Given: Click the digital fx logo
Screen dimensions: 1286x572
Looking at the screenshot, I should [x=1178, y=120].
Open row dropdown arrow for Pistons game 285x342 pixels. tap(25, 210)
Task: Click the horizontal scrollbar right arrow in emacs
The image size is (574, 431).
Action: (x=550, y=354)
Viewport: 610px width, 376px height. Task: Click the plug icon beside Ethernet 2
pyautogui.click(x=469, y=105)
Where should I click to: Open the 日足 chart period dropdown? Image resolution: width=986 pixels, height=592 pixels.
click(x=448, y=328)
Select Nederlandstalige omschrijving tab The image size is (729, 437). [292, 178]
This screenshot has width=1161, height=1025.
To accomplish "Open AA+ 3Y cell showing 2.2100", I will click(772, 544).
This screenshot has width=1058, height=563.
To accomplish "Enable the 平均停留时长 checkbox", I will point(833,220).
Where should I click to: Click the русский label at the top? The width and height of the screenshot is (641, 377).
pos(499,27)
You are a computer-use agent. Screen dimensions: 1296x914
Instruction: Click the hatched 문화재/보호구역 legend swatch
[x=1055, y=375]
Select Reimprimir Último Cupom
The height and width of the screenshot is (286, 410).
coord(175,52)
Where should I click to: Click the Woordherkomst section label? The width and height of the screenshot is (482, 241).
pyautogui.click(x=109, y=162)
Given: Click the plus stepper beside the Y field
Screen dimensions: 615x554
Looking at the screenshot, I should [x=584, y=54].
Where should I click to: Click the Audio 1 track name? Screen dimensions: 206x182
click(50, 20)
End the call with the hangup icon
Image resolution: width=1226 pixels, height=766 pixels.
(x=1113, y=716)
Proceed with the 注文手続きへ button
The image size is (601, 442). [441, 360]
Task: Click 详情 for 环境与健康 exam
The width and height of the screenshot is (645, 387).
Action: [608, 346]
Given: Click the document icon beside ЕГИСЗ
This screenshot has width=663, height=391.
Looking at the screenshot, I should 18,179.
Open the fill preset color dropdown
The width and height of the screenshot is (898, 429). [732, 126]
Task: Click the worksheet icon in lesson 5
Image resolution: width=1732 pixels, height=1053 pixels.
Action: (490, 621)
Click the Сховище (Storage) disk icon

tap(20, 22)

- - - -

● TASK GOAL
Copy out exactly the line holding "The image size is (574, 431)." and each line after it through the end of the entries, and leave out everything else.

● SOLVED EXERCISE
The image size is (574, 431).
Action: (x=550, y=354)
Viewport: 610px width, 376px height. Task: Click the plug icon beside Ethernet 2
pyautogui.click(x=469, y=105)
Where should I click to: Open the 日足 chart period dropdown? Image resolution: width=986 pixels, height=592 pixels.
click(x=448, y=328)
Select Nederlandstalige omschrijving tab The image size is (729, 437). [292, 178]
This screenshot has width=1161, height=1025.
To accomplish "Open AA+ 3Y cell showing 2.2100", I will click(772, 544).
This screenshot has width=1058, height=563.
To accomplish "Enable the 平均停留时长 checkbox", I will point(833,220).
Where should I click to: Click the русский label at the top? The width and height of the screenshot is (641, 377).
pos(499,27)
You are a computer-use agent. Screen dimensions: 1296x914
Instruction: Click the hatched 문화재/보호구역 legend swatch
[x=1055, y=375]
Select Reimprimir Último Cupom
The height and width of the screenshot is (286, 410).
coord(175,52)
Where should I click to: Click the Woordherkomst section label? The width and height of the screenshot is (482, 241).
pyautogui.click(x=109, y=162)
Given: Click the plus stepper beside the Y field
Screen dimensions: 615x554
Looking at the screenshot, I should [x=584, y=54].
Where should I click to: Click the Audio 1 track name? Screen dimensions: 206x182
click(50, 20)
End the call with the hangup icon
Image resolution: width=1226 pixels, height=766 pixels.
(x=1113, y=716)
Proceed with the 注文手続きへ button
The image size is (601, 442). [441, 360]
Task: Click 详情 for 环境与健康 exam
The width and height of the screenshot is (645, 387).
Action: [608, 346]
Given: Click the document icon beside ЕГИСЗ
This screenshot has width=663, height=391.
Looking at the screenshot, I should 18,179.
Open the fill preset color dropdown
The width and height of the screenshot is (898, 429). [732, 126]
Task: Click the worksheet icon in lesson 5
Image resolution: width=1732 pixels, height=1053 pixels.
Action: (490, 621)
Click the Сховище (Storage) disk icon

tap(20, 22)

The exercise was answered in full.